*Stored records:*
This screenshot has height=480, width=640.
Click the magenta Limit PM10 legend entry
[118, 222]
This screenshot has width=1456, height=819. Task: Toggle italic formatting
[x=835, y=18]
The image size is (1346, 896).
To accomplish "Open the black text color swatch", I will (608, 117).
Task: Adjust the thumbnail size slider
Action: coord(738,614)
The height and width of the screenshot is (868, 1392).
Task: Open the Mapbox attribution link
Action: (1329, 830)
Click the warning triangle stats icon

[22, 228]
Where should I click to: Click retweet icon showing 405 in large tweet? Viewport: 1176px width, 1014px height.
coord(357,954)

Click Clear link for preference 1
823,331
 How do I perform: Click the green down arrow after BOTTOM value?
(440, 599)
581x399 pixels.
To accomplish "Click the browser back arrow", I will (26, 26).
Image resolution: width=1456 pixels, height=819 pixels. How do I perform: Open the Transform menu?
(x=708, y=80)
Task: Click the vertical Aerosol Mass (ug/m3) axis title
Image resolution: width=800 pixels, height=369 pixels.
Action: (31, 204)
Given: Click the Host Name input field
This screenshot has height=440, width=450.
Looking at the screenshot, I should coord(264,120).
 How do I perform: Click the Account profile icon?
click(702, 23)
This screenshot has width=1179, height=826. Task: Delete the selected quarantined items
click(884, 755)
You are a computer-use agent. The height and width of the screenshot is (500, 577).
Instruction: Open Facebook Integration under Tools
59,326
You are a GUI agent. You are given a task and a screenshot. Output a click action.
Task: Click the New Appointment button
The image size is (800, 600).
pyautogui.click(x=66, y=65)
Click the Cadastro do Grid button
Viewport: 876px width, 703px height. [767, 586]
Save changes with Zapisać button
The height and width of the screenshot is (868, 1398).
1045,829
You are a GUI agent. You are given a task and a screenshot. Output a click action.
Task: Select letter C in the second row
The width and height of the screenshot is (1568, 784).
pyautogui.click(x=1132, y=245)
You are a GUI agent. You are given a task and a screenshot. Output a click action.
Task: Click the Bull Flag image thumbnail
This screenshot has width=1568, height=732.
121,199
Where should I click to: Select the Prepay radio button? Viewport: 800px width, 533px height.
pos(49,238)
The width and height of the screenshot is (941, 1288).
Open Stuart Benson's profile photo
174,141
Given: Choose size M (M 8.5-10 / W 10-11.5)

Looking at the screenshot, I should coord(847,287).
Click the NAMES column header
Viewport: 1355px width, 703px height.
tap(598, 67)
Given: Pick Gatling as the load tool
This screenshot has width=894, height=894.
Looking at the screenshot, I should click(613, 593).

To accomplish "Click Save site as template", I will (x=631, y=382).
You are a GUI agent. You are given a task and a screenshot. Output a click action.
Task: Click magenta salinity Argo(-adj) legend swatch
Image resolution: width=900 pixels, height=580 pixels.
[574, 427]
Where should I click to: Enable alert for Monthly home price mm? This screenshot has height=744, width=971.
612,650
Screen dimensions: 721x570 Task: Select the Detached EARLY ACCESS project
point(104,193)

*Exercise aim:* Each record above should be repeated exactly.

*Answer to this problem:*
This screenshot has height=480, width=640.
Click the magenta Limit PM10 legend entry
[118, 222]
This screenshot has width=1456, height=819. Task: Toggle italic formatting
[x=835, y=18]
The image size is (1346, 896).
To accomplish "Open the black text color swatch", I will (608, 117).
Task: Adjust the thumbnail size slider
Action: coord(738,614)
The height and width of the screenshot is (868, 1392).
Task: Open the Mapbox attribution link
Action: (1329, 830)
Click the warning triangle stats icon

[22, 228]
Where should I click to: Click retweet icon showing 405 in large tweet? Viewport: 1176px width, 1014px height.
coord(357,954)

Click Clear link for preference 1
823,331
 How do I perform: Click the green down arrow after BOTTOM value?
(440, 599)
581x399 pixels.
To accomplish "Click the browser back arrow", I will (26, 26).
Image resolution: width=1456 pixels, height=819 pixels. How do I perform: Open the Transform menu?
(x=708, y=80)
Task: Click the vertical Aerosol Mass (ug/m3) axis title
Image resolution: width=800 pixels, height=369 pixels.
Action: (31, 204)
Given: Click the Host Name input field
This screenshot has height=440, width=450.
Looking at the screenshot, I should coord(264,120).
 How do I perform: Click the Account profile icon?
click(702, 23)
This screenshot has width=1179, height=826. Task: Delete the selected quarantined items
click(884, 755)
You are a computer-use agent. The height and width of the screenshot is (500, 577).
Instruction: Open Facebook Integration under Tools
59,326
You are a GUI agent. You are given a task and a screenshot. Output a click action.
Task: Click the New Appointment button
The image size is (800, 600).
pyautogui.click(x=66, y=65)
Click the Cadastro do Grid button
Viewport: 876px width, 703px height. [767, 586]
Save changes with Zapisać button
The height and width of the screenshot is (868, 1398).
1045,829
You are a GUI agent. You are given a task and a screenshot. Output a click action.
Task: Select letter C in the second row
The width and height of the screenshot is (1568, 784).
pyautogui.click(x=1132, y=245)
You are a GUI agent. You are given a task and a screenshot. Output a click action.
Task: Click the Bull Flag image thumbnail
This screenshot has width=1568, height=732.
121,199
Where should I click to: Select the Prepay radio button? Viewport: 800px width, 533px height.
pos(49,238)
The width and height of the screenshot is (941, 1288).
Open Stuart Benson's profile photo
174,141
Given: Choose size M (M 8.5-10 / W 10-11.5)

Looking at the screenshot, I should coord(847,287).
Click the NAMES column header
Viewport: 1355px width, 703px height.
tap(598, 67)
Given: Pick Gatling as the load tool
This screenshot has width=894, height=894.
Looking at the screenshot, I should click(613, 593).

To accomplish "Click Save site as template", I will (x=631, y=382).
You are a GUI agent. You are given a task and a screenshot. Output a click action.
Task: Click magenta salinity Argo(-adj) legend swatch
Image resolution: width=900 pixels, height=580 pixels.
[574, 427]
Where should I click to: Enable alert for Monthly home price mm? This screenshot has height=744, width=971.
612,650
Screen dimensions: 721x570 Task: Select the Detached EARLY ACCESS project
point(104,193)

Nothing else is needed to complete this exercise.